Takashi Nishimura: Ah, whether there is degradation of immunosuppression at the local site?
Question (cont.): Yes.
Takashi Nishimura: The answer is both. If you first treat with radiation therapy, the radiation therapy will decrease the immunosuppression by immunosuppressive T cells and tumour-burden. I didn’t mention this today, but surprisingly radiation can induce tumour-specific CTLs in vivo.
And so the radiation damages immunosuppressive T cells and tumour, which then increases the anti-tumour effector cells, and then we should do the vaccination, which can stimulate Th1 cells. That is a rational strategy, maybe.

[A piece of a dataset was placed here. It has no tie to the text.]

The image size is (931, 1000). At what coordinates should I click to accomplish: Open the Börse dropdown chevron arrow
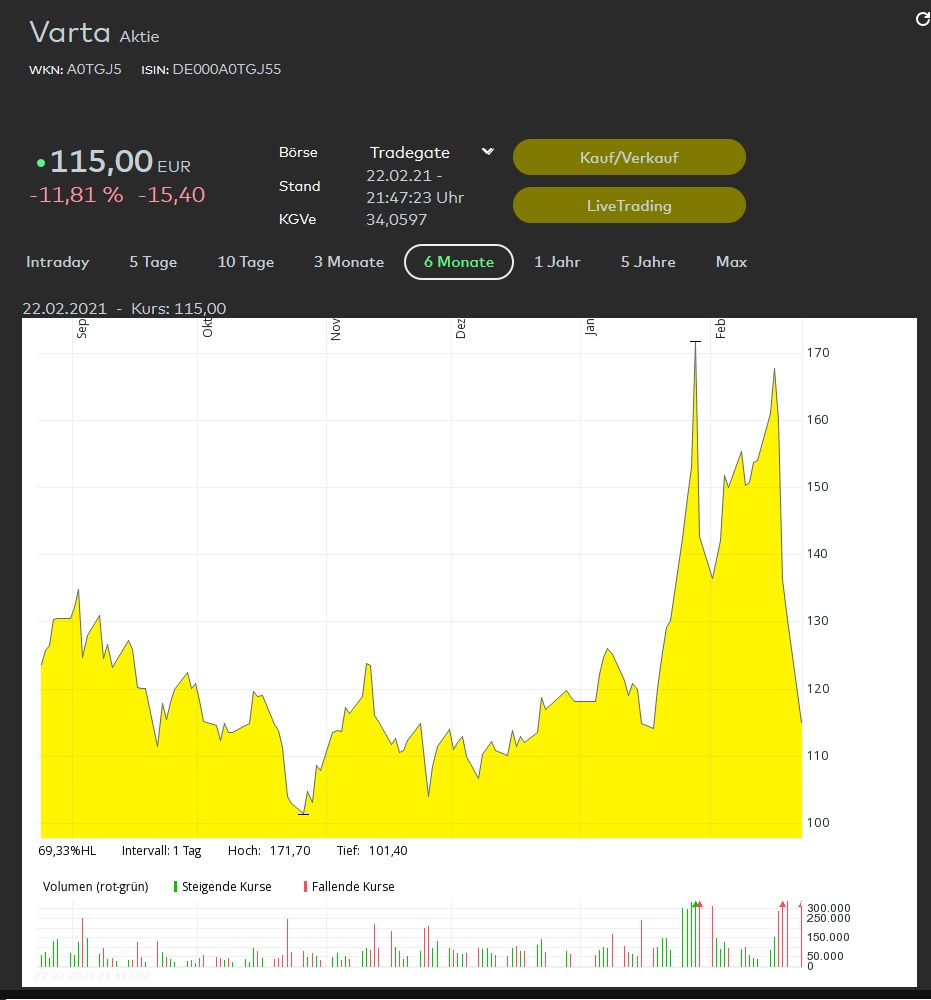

Question: I have noticed that you used CpG as an adjuvant to induce Th1 and CD8 response. Have you done any work, or what do you think, about the role of NKT cells to balance the Th1 and Th2 response, and the CD8 response?
Takashi Nishimura: In the mouse system, activation of the NKT cells and α-galactosylceramide or IL-12 alone can induce the regression of the tumour, but the combination treatment with IL-12 and α-galactosylceramide rather suppresses anti-tumour immunity. Because the NKT cells produce large amounts of IL-4, that stops Th1 immunity. In human systems, in Japan, Drs Taniguchi and Fuji are doing that work. In the human system, IL-4 production is generally low, and the activation of the α-galactosylceramide and especially α-galactosylceramide pulsed DC injection induces only interferon-gamma producing NKT cells. So in human cases I think that NKT cells are also involved in anti-tumour immunity.